When it comes to education, the earlier the better is the perfect tagline. It would be a lie if i said there’s a magic pill to ensure lifetime fulfillment and success in all aspects of life, but research shows that continual success is partly influenced by high quality early childhood education.
It may not surprise you to know that early childhood experiences have an impact on life beyond the playground. Remediation of undesirable behavior is easy if caught early and when learning deficiencies are noticed early, its less expensive to teach children. If your child lags from the beginning, chances are they wont be able to catch up.
Perhaps the most often cited study for the benefits of early education is the HighScope Perry preschool experiment that assigned randomly 123 at-risk low income black students to either a control group or a high-quality, two year pre-school program. These students were followed from ages three through 50. The impact of the pre-school program was powerful. Of those who participated in the program, 65% graduated from high school compared to 45% in the control group. By age 40, the annual income of those who were in the program was $20,800 compared to $15,300 in the control group.
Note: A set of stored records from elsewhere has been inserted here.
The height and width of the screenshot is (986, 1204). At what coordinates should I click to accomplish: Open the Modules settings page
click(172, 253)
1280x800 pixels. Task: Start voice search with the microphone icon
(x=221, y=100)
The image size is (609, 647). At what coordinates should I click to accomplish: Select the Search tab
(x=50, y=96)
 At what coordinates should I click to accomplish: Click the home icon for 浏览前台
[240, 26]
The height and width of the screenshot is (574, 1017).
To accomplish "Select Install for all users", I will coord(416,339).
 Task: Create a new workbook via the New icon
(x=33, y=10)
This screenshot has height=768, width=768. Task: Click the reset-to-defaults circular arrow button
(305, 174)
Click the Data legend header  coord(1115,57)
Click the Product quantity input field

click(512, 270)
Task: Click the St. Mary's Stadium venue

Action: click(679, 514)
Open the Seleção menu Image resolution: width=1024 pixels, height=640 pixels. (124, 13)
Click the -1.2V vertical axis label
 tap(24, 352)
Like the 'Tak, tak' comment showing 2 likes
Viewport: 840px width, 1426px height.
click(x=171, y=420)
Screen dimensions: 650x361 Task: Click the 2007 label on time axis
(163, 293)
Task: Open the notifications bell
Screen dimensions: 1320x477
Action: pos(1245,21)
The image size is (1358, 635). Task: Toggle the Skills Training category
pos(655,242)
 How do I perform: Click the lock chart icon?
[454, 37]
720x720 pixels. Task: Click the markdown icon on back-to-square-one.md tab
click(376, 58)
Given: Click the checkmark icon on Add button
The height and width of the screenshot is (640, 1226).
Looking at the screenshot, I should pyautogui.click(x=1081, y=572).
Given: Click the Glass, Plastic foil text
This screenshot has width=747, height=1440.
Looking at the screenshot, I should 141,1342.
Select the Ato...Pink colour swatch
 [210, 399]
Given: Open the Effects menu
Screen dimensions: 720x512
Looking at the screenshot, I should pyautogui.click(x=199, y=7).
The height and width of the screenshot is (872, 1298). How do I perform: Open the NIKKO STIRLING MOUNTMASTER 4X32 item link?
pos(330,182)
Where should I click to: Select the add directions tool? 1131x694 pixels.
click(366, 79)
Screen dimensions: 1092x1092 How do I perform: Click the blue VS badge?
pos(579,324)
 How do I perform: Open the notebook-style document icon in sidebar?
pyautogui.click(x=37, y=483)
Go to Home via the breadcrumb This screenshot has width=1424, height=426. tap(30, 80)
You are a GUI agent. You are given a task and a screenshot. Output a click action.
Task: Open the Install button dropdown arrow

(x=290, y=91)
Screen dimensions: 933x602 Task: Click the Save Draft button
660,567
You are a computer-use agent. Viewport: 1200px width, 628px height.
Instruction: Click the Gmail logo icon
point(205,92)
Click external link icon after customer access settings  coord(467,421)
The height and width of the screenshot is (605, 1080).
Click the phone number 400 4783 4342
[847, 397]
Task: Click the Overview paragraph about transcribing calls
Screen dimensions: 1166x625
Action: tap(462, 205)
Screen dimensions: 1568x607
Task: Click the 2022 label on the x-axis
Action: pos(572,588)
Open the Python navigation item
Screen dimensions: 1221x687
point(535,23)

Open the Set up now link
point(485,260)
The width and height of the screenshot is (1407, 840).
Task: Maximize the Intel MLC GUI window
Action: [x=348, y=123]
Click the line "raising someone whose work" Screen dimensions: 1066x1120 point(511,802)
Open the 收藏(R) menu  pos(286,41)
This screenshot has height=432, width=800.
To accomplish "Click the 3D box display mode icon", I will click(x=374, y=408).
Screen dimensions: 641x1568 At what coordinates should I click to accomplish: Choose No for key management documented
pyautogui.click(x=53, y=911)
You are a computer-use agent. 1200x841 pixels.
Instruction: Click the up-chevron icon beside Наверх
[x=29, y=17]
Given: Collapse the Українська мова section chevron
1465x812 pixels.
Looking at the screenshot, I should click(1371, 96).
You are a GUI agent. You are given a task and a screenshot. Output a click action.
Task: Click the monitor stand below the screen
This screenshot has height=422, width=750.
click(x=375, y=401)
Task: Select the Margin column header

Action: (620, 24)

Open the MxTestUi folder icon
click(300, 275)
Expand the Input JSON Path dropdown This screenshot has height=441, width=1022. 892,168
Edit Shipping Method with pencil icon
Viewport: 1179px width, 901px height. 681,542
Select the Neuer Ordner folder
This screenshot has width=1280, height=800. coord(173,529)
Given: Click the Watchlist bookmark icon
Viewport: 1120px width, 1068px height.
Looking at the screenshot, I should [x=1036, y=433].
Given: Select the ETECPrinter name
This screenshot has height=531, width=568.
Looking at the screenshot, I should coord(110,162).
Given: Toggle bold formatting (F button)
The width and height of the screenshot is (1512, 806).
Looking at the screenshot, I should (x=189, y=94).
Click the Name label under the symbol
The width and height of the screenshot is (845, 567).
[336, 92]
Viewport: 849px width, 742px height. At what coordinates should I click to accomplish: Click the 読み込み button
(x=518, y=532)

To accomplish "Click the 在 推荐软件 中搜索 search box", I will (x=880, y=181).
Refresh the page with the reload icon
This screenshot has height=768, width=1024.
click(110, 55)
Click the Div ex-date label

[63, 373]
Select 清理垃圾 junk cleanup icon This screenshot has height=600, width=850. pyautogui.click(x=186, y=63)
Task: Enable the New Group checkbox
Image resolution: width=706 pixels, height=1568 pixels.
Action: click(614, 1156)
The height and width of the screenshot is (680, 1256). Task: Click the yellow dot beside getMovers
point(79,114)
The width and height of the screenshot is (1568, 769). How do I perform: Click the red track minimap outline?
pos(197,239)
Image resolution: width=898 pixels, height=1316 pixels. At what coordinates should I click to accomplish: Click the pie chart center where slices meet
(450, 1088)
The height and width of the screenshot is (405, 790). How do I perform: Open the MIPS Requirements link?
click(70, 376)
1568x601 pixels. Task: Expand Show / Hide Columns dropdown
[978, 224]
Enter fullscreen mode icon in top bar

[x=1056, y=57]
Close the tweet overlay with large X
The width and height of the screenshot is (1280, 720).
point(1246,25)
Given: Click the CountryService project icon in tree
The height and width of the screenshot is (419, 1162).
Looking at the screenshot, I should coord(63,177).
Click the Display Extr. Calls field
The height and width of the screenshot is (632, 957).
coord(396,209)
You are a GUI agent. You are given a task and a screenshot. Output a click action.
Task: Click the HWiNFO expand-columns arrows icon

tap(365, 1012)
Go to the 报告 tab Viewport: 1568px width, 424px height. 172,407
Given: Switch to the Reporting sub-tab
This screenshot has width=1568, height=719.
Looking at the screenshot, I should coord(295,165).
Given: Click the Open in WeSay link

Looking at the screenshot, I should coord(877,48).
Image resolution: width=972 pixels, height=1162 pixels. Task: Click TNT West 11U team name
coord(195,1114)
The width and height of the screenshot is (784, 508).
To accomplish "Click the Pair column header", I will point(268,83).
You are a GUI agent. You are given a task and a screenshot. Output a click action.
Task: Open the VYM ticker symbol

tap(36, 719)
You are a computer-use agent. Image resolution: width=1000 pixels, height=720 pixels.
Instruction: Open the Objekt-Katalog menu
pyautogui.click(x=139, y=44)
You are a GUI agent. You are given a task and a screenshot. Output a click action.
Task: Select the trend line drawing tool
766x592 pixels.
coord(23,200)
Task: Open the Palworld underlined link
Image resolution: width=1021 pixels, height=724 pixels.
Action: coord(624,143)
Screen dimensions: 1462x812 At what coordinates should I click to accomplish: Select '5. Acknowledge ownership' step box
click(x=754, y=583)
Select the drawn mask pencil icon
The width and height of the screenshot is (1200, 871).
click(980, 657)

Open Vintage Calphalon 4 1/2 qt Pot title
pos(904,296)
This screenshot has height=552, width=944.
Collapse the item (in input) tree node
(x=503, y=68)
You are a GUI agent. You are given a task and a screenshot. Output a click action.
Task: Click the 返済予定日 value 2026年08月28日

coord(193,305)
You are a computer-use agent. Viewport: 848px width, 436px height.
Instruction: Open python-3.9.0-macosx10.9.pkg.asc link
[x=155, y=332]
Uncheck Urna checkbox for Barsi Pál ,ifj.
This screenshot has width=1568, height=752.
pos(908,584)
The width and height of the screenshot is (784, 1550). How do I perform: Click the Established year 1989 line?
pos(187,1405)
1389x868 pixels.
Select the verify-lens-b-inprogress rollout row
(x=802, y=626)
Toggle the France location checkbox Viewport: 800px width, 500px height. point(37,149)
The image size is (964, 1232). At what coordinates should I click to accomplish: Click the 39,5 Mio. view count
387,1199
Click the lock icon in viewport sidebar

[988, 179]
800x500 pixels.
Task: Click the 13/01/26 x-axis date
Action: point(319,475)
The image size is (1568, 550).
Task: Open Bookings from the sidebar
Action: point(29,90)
As the Loeb and Bassok article states, the study showed that those in the program “were more likely to be employed, to raise their own children, to own a home or a car, and to be far less likely to experience arrests or utilize drugs.”
Viewed nationwide, if all families were able to enroll their children in pre-school programs at the same rate as high-income families do now, the total enrollment nationwide would increase by around 13 percent and would yield a present value of at least $4.8 billion – some estimates approximate this number as high as $16.1 billion – from the lifetime earnings per person after deducting the costs of the program. Compounded, the higher earnings account for between $9,000 and over $30,000 when the program costs are subtracted. 3 to 5 percent higher income gains are to be expected for adults who went to preschool as children compared to those who didn’t.
Wise investments early on in your child’s education will lead to a substantially better life for them.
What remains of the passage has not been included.